I looked into this once;
I found a Rust compiler written in OCaml on the web.
There should be a path from that compiler to the current version of Rust.
The problem lies in the fact that the entire "1.9 build 1.10 builds 1.11" spiel only become the official policy of the Rust project recently.

disclaimer: the following is how I interpreted my communications with
the rust community. My apologies to anyone involved for any inaccuracies and/or misrepresentations.

This means that you could be looking at individual commits, as before this, I believe nightlies (snapshots) were used to compile the Rust compiler.

So, to ad to Alex' point, we would also need to expend (one-time) effort to
find this 'bootstrap-path' from the OCaml-based compiler to a more recent rustc.

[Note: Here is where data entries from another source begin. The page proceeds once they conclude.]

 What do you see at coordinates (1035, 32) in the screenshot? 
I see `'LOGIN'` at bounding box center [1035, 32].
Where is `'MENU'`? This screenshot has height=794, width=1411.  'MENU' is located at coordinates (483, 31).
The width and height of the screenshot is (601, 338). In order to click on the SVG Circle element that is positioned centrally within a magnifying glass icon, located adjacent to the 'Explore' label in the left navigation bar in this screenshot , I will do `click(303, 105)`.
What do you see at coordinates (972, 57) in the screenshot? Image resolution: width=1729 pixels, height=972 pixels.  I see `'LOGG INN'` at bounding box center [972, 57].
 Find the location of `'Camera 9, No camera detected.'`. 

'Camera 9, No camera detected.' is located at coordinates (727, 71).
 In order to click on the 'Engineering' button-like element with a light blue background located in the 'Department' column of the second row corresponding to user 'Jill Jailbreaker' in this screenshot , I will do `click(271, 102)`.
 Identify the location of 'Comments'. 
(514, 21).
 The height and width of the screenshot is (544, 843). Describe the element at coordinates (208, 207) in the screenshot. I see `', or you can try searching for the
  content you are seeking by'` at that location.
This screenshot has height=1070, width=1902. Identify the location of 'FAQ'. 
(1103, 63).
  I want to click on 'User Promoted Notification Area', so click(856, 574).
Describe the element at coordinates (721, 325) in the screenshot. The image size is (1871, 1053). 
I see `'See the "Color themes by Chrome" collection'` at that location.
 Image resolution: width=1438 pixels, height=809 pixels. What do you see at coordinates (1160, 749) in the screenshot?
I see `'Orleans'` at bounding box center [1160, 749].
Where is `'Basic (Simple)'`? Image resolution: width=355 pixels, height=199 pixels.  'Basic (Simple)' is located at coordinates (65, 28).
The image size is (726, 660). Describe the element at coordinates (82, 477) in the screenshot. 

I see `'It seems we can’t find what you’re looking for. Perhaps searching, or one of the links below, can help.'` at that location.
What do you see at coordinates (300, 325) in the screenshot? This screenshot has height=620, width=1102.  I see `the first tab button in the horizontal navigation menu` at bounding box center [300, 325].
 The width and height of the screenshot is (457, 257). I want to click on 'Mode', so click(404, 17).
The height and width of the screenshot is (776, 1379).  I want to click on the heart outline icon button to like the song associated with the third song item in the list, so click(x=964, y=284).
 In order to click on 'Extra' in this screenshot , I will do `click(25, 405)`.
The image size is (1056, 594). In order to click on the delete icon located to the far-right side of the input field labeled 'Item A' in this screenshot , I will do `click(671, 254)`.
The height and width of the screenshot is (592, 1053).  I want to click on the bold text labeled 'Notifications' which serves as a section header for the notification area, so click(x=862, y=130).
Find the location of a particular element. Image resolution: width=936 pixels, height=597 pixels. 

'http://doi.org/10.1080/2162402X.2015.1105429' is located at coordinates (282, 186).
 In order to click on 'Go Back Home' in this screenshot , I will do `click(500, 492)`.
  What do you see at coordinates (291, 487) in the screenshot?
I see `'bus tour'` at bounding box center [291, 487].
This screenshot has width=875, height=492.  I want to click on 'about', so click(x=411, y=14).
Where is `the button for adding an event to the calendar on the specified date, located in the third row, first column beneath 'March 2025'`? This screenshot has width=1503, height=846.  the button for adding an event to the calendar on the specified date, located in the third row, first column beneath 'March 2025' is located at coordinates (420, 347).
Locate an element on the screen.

In my admittedly little amounts of experience, the people working on rust
were not really seeing the problem with the current state of affairs, so good luck getting support with some arcane issues one might encounter packaging these ancient versions of rustc.

To quote kibwen from [1]:
"We can determine exactly how many builds you'd need by looking at the master snapshot file:

According to this, there have been 290 snapshots in total. And keep in mind that you would also need to rebuild LLVM quite a few times as well during this process, as Rust has continually upgraded its custom LLVM fork over the years."

Not sure if all this is worth the effort...

- Jelle


2016-07-29 17:34 GMT+02:00 Alex Griffin <address@hidden>:
On Fri, Jul 29, 2016, at 10:16 AM, Ludovic Courtès wrote:
> Do you know what’s Rust’s bootstrapping story is?  Can we reasonably
> expect to bootstrap it from source, using a series of previous Rust
> versions, or using an alternative implementation?

Yes, Rust 1.10 builds with the previous stable release (1.9) for the
first time. So we will only need one binary to bootstrap Rust. Although
this will quickly require a long chain of builds because Rust releases
every 6 weeks and 1.11 is only guaranteed to build with 1.10, etc.

So after only two years we may need to compile like 17 different
releases to get the current version.